- YOUR GOAL
Scan the entries below and return each line that contains "profile".
*** DATA TO USE Section Begins ***
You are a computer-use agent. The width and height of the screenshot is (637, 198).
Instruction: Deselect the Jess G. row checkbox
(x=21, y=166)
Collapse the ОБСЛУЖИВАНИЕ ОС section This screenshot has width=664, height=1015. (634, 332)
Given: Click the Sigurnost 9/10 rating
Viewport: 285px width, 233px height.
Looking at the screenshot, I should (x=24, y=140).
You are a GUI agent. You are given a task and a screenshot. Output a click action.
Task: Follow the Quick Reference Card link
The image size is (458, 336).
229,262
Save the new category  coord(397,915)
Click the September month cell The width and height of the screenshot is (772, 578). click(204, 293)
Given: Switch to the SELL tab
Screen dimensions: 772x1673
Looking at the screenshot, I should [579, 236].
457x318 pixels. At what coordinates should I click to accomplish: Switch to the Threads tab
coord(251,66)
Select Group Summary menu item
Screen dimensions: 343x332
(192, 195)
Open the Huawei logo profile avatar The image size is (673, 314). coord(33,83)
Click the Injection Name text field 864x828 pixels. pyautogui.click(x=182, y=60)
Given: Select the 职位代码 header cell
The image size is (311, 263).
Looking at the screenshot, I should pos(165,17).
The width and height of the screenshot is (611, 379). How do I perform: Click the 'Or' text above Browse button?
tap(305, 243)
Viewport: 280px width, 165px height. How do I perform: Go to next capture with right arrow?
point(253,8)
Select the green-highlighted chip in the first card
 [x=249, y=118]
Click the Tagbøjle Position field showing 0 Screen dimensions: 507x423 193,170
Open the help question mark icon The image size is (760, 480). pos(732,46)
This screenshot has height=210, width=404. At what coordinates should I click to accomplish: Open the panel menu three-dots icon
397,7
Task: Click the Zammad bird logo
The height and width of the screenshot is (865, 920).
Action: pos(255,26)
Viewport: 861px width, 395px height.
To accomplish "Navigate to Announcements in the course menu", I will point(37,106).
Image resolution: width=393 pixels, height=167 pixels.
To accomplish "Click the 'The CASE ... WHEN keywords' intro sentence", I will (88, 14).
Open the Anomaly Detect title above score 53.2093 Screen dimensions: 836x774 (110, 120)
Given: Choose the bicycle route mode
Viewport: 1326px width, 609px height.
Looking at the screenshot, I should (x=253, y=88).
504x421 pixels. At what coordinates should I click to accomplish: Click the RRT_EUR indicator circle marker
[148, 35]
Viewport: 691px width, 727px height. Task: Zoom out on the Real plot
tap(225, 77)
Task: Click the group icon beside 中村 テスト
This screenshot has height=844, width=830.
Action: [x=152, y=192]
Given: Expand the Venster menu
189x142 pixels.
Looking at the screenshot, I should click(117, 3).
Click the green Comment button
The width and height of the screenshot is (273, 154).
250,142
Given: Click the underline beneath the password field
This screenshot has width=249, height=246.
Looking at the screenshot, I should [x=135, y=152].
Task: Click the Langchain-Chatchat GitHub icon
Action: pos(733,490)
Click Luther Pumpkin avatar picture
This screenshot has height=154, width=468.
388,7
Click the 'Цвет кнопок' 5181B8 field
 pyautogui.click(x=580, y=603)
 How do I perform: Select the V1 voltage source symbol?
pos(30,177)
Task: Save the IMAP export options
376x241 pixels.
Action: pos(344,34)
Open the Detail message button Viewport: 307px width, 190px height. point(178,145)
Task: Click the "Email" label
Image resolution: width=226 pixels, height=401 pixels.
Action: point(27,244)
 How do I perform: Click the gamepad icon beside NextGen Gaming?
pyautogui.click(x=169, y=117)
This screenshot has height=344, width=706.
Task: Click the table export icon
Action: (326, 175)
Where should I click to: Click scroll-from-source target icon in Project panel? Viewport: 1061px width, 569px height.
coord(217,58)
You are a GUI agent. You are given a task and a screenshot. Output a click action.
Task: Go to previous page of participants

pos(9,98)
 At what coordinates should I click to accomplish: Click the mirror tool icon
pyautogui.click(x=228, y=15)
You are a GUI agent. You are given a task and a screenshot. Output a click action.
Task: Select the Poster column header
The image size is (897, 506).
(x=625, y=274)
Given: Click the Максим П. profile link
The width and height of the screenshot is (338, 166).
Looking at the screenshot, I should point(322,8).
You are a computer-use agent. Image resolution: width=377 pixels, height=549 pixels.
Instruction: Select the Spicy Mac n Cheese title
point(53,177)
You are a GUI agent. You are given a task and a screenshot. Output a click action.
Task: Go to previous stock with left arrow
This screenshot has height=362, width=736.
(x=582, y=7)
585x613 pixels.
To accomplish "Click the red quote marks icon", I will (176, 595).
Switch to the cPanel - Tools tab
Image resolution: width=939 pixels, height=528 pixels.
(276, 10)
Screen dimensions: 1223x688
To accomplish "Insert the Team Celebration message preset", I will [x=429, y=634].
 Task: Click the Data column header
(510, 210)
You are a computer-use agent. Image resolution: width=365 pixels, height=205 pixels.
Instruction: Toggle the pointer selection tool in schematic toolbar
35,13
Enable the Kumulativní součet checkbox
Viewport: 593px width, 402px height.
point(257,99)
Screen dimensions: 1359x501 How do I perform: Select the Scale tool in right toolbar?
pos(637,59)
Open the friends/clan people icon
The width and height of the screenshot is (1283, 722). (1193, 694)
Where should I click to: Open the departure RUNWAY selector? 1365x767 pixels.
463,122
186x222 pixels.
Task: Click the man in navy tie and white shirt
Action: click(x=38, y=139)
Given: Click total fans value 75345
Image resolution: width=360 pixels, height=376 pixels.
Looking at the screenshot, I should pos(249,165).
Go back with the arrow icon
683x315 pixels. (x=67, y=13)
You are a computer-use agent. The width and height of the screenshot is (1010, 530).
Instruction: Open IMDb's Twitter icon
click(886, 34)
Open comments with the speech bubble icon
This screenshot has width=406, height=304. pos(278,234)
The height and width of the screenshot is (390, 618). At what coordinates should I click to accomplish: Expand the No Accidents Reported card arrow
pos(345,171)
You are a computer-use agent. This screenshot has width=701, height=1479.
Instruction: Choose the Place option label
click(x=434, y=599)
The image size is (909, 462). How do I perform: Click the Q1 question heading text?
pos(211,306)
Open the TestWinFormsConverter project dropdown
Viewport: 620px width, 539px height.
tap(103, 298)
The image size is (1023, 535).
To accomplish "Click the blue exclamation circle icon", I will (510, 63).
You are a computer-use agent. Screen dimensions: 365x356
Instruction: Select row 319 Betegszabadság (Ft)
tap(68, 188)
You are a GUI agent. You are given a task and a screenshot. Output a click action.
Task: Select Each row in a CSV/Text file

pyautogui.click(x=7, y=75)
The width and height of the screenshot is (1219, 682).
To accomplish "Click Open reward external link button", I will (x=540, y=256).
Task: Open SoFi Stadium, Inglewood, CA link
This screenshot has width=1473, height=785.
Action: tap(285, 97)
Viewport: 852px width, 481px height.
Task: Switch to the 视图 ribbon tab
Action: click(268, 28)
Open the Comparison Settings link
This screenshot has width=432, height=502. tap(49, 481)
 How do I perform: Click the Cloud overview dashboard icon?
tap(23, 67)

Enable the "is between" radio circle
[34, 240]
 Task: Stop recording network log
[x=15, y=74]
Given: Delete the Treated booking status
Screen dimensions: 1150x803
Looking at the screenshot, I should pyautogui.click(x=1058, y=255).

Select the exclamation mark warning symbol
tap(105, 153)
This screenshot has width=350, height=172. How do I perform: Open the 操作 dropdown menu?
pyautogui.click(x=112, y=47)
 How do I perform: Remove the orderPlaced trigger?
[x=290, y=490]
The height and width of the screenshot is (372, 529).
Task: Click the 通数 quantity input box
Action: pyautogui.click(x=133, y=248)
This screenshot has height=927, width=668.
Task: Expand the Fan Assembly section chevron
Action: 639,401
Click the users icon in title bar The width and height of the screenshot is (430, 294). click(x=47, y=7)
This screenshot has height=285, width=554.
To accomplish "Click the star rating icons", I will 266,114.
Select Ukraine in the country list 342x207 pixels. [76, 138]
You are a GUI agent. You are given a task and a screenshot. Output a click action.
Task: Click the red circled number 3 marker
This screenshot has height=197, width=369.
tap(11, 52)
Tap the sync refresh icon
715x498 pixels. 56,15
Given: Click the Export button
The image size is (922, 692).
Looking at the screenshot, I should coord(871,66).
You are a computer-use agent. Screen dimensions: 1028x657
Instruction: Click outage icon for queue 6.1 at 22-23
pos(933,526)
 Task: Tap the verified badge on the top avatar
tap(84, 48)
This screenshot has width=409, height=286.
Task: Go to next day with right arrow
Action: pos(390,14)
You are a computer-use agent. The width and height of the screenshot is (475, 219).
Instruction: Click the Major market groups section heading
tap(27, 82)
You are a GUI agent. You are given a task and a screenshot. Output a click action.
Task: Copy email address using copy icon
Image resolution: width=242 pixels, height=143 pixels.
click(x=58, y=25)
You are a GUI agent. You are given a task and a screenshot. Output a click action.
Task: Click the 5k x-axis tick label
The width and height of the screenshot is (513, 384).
*** DATA TO USE Section Ends ***
- EXERCISE OUTPUT
Open the Huawei logo profile avatar The image size is (673, 314). coord(33,83)
Given: Click the Максим П. profile link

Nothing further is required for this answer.